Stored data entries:
= = = = = = =

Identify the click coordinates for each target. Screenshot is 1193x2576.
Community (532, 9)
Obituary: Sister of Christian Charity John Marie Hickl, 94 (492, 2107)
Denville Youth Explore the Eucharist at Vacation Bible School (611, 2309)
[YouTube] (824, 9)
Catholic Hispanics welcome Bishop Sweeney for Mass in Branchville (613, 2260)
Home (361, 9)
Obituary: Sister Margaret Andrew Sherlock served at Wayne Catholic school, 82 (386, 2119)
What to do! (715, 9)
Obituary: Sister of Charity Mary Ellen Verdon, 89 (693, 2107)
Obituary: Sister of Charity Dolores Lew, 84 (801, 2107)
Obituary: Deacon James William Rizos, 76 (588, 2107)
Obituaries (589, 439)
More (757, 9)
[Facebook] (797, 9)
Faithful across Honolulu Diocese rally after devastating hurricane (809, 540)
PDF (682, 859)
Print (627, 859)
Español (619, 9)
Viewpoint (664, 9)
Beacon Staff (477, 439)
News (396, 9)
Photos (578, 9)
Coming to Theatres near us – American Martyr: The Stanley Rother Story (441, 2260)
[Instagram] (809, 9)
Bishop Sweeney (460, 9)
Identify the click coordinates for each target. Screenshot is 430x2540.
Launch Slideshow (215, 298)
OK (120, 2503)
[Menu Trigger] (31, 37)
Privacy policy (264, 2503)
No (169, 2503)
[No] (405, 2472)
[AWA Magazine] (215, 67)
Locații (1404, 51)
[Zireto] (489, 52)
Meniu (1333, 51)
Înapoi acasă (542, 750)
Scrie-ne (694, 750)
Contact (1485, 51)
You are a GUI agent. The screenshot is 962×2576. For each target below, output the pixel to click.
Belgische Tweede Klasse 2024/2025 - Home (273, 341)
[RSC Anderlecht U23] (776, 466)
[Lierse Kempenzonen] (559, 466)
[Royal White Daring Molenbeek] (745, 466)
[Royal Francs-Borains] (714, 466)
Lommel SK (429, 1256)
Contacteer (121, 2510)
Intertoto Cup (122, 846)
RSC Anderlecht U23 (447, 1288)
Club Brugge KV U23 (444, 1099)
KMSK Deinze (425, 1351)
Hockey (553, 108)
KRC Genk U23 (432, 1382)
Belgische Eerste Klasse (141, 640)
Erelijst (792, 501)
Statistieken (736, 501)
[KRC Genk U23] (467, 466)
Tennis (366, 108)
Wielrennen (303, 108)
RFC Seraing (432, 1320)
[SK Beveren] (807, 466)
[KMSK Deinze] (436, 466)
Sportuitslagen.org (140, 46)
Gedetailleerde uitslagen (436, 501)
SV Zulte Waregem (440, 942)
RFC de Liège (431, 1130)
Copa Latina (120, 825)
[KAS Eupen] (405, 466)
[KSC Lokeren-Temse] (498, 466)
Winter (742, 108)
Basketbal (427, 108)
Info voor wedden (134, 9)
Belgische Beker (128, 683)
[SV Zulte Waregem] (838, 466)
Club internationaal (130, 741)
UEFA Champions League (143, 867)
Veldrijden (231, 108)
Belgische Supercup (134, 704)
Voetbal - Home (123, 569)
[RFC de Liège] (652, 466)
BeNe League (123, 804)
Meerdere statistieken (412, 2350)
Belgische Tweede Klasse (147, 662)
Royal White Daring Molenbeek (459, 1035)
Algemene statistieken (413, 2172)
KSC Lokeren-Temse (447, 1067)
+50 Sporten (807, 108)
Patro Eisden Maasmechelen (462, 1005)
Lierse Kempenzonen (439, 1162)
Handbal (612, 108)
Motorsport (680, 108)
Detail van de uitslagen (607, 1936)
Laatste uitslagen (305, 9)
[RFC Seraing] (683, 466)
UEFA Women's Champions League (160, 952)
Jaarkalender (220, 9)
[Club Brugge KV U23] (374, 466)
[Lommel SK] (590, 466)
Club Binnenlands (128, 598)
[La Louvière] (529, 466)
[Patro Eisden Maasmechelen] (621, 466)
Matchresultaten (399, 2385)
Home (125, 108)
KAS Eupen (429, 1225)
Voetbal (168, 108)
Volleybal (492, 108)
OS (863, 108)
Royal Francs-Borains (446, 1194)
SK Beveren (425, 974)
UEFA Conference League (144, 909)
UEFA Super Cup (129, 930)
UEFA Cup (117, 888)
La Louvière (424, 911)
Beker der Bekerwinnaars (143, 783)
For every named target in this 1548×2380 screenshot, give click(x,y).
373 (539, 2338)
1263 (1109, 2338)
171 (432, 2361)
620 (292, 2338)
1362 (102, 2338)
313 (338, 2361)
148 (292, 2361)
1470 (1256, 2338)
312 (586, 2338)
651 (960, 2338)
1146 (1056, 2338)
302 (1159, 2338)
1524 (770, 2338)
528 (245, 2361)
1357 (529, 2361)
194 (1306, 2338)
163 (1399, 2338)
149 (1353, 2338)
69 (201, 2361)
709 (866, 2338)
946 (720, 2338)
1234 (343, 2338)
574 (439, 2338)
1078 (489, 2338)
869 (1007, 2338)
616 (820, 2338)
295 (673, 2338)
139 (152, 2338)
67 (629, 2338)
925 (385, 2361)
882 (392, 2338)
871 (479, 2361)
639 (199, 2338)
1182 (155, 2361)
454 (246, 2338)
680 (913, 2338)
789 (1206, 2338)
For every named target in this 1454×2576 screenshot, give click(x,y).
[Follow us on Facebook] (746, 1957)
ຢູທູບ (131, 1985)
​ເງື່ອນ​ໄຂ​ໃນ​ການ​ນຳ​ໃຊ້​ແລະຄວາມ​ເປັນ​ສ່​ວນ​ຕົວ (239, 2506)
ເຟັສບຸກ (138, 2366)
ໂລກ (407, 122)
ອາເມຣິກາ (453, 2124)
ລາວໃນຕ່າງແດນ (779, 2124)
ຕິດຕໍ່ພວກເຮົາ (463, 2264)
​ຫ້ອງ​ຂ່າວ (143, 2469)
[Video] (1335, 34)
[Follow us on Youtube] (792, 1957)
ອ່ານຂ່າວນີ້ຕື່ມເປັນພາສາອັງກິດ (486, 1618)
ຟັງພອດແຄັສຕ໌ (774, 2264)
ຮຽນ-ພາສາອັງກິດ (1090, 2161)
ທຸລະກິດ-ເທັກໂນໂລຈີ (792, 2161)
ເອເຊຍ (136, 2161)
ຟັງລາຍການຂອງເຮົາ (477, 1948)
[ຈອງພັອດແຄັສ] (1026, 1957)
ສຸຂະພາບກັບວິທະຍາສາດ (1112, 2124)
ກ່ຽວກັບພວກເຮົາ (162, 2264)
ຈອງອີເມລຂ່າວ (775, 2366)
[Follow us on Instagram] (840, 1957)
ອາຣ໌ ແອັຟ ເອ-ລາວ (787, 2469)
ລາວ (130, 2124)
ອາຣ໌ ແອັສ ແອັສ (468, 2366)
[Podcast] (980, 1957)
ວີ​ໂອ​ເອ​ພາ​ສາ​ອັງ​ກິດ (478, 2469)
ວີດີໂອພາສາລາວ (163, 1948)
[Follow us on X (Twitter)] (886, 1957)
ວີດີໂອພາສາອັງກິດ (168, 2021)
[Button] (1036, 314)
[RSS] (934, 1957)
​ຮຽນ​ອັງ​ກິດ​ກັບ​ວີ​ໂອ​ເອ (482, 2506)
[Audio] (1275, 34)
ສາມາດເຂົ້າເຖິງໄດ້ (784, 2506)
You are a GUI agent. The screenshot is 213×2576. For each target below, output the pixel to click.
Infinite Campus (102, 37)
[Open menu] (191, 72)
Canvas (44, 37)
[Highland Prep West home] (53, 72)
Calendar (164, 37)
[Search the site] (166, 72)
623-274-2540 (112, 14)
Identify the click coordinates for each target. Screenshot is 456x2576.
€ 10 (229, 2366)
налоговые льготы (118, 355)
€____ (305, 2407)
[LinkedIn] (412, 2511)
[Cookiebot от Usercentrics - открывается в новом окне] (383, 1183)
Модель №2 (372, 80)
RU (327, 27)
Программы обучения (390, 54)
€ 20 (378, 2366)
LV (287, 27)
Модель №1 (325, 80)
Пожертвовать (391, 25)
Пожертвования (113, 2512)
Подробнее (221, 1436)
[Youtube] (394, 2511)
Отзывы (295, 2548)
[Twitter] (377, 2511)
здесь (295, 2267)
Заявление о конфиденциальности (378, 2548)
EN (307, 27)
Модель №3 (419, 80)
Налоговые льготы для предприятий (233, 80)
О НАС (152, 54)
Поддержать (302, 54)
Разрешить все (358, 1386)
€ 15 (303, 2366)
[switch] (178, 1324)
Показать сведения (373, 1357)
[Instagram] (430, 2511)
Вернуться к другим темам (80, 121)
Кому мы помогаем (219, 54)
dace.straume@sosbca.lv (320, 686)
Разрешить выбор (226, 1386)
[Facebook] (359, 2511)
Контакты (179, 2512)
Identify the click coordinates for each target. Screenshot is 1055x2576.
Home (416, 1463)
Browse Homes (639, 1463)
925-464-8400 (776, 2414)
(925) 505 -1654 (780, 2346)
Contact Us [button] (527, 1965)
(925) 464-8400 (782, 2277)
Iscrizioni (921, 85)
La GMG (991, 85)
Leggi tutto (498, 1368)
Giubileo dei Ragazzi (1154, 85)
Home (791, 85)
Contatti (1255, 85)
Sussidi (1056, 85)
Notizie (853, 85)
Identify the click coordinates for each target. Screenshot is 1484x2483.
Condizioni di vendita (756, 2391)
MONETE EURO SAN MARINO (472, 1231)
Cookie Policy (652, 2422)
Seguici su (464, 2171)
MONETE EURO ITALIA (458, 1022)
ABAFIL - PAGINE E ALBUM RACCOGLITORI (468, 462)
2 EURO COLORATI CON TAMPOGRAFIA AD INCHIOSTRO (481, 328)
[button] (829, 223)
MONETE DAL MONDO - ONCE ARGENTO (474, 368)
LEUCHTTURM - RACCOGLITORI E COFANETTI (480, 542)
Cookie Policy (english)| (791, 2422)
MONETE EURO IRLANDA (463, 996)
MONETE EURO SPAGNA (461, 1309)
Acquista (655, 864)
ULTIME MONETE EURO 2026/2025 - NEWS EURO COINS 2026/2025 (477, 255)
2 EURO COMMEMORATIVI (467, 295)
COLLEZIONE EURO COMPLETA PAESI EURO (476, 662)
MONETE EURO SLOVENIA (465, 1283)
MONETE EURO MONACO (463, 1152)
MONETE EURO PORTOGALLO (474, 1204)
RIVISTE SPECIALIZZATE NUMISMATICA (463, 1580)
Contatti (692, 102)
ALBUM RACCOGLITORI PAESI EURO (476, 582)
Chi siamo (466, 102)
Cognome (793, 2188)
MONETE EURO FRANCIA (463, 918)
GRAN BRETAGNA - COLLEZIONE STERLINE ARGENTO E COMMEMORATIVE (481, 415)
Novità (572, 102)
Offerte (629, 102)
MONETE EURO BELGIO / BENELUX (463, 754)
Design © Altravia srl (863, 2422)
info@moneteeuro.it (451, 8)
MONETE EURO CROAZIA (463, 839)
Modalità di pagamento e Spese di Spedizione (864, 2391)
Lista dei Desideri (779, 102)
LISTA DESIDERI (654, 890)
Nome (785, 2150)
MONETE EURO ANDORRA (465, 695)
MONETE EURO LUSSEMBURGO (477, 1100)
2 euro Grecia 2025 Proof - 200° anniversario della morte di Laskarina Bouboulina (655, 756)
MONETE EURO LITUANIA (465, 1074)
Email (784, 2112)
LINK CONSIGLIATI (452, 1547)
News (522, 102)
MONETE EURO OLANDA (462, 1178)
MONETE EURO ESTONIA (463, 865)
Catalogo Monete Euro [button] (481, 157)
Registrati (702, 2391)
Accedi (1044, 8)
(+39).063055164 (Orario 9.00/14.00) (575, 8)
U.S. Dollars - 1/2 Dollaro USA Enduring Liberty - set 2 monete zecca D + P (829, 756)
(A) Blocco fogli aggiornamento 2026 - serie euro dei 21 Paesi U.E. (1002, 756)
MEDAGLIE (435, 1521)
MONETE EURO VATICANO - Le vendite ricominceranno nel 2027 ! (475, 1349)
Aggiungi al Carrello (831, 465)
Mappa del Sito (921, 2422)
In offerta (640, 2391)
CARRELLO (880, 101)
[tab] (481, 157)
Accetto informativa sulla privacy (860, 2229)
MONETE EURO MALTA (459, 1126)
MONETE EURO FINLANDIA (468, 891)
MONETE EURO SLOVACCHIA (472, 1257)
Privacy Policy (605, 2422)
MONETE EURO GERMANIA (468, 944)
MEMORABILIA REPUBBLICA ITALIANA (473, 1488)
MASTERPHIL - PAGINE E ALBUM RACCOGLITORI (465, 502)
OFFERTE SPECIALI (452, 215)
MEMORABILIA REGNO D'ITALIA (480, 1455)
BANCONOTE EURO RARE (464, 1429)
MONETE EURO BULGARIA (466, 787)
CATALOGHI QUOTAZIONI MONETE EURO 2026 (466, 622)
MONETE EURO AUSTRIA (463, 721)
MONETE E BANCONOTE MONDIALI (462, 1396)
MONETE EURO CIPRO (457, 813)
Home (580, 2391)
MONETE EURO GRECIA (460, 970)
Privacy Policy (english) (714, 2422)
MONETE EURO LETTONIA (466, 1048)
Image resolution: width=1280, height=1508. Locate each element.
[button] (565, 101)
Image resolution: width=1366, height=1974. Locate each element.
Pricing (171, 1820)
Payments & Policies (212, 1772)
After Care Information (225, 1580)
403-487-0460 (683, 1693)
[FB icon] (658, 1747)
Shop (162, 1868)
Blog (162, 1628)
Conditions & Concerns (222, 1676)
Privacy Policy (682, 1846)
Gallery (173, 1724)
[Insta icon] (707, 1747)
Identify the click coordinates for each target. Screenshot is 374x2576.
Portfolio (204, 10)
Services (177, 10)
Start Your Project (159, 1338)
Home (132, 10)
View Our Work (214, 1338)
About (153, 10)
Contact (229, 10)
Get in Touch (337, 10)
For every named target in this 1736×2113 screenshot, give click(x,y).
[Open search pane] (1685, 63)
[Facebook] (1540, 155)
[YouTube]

= = = = = = =

**Assignment**
Using the data above, reproduce exactly the lines between those holding "Contacteer (121, 2510)" and "Belgische Tweede Klasse (147, 662)", inclusive, and no others.

**Answer for the task**
Contacteer (121, 2510)
Intertoto Cup (122, 846)
RSC Anderlecht U23 (447, 1288)
Club Brugge KV U23 (444, 1099)
KMSK Deinze (425, 1351)
Hockey (553, 108)
KRC Genk U23 (432, 1382)
Belgische Eerste Klasse (141, 640)
Erelijst (792, 501)
Statistieken (736, 501)
[KRC Genk U23] (467, 466)
Tennis (366, 108)
Wielrennen (303, 108)
RFC Seraing (432, 1320)
[SK Beveren] (807, 466)
[KMSK Deinze] (436, 466)
Sportuitslagen.org (140, 46)
Gedetailleerde uitslagen (436, 501)
SV Zulte Waregem (440, 942)
RFC de Liège (431, 1130)
Copa Latina (120, 825)
[KAS Eupen] (405, 466)
[KSC Lokeren-Temse] (498, 466)
Winter (742, 108)
Basketbal (427, 108)
Info voor wedden (134, 9)
Belgische Beker (128, 683)
[SV Zulte Waregem] (838, 466)
Club internationaal (130, 741)
UEFA Champions League (143, 867)
Veldrijden (231, 108)
Belgische Supercup (134, 704)
Voetbal - Home (123, 569)
[RFC de Liège] (652, 466)
BeNe League (123, 804)
Meerdere statistieken (412, 2350)
Belgische Tweede Klasse (147, 662)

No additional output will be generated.